За один день Капри, конечно, не исходишь вдоль и поперек. Не хватило у меня времени - хотя и была рядом - дойти до отеля "Крупп": там первый горьковский адрес на острове. Его владельцы тоже не упускают случая упомянуть, что на этой вилле когда-то жил пролетарский писатель.

Я только по книгам знаю волшебную силу знаменитого голубого грота с водой неповторимого оттенка. Я не видела удивительный майоликовый пол в церкви святого Михаила. Не поднималась по подвесной дороге на монте Соларо. Не бродила по развалинам императорских вилл.

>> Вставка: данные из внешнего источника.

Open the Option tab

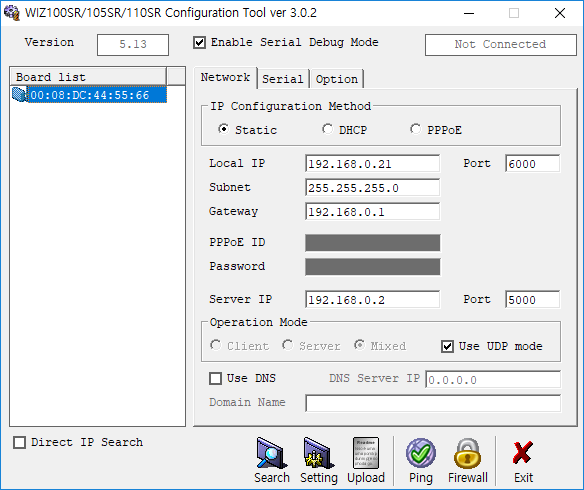point(337,79)
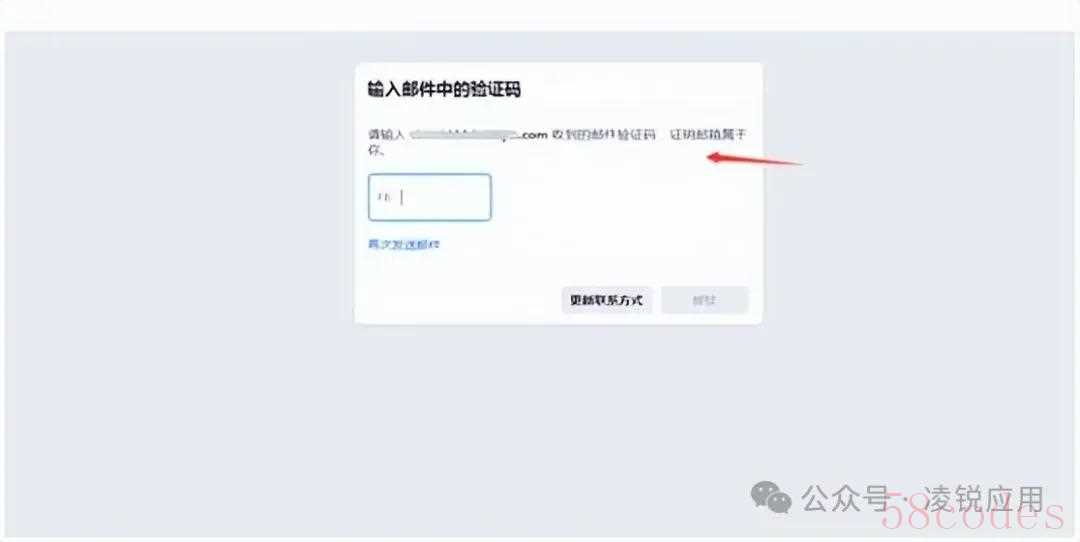This screenshot has height=542, width=1080.
Task: Place cursor at the text caret in code field
Action: coord(402,198)
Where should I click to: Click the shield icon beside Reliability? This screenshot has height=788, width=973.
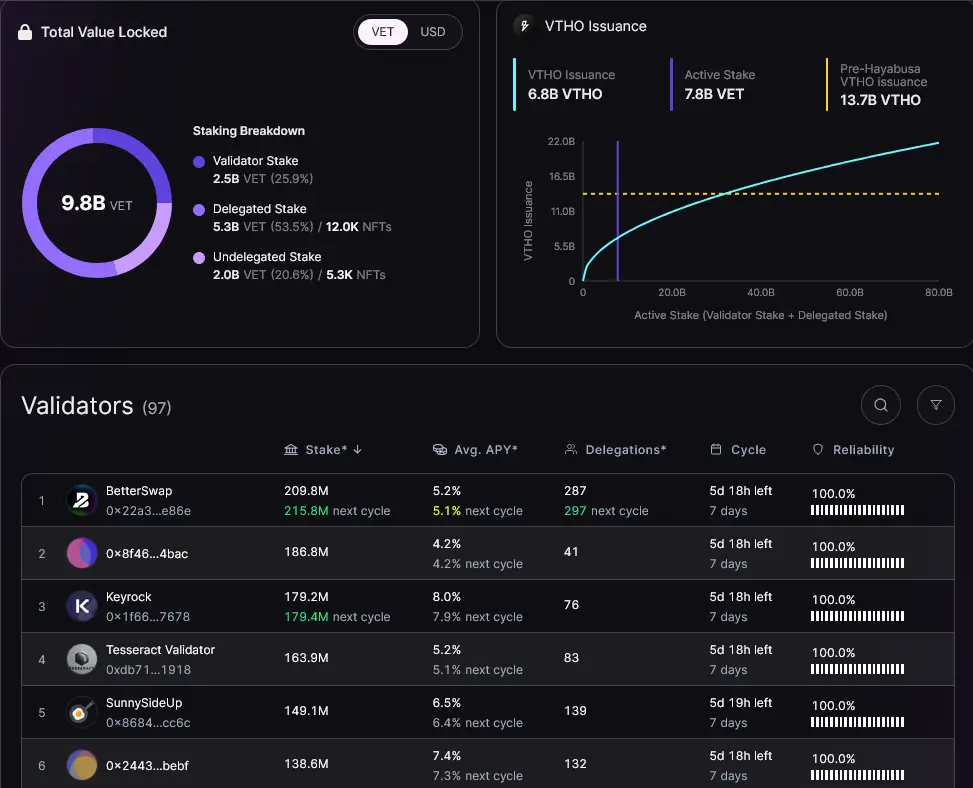coord(818,449)
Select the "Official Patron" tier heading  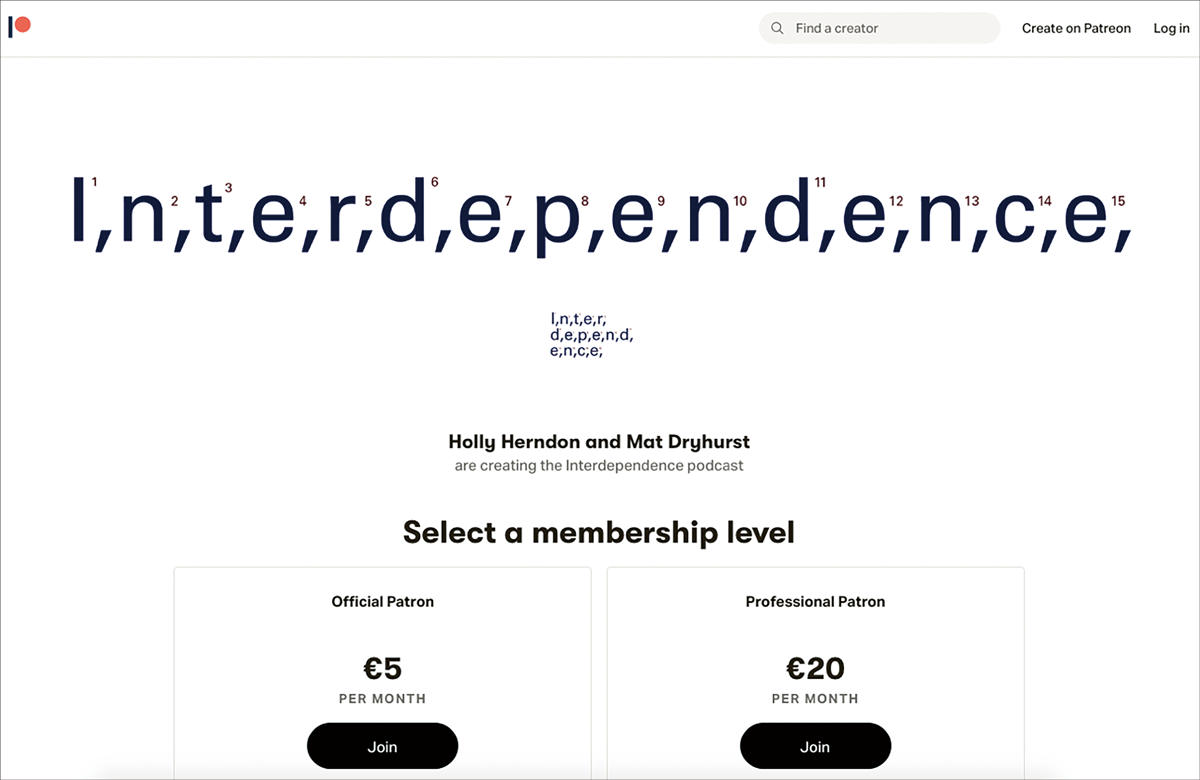click(383, 601)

Осталась в стороне от моего маршрута и Чертоза - бывший картезианский монастырь святого Иакова, построенный в средние века. Здесь хранится итало-русская библиотека, с инициативой устройства которой выступил Горький. Были замыслы и более обширные. Разрабатывались планы создания Русско-итальянского общества для взаимного знакомства с культурами. А заброшенный монастырь предлагали превратить в итало-русский этнографический музей. Но планы не осуществились. А так, кто знает, и у России было бы на острове весомое культурное присутствие. Сейчас же в Чертозе куда нагляднее представлено немецкое искусство: здесь действует музей художника-символиста Карла Диффенбаха, одно время жившего на Капри. Тоже интересно.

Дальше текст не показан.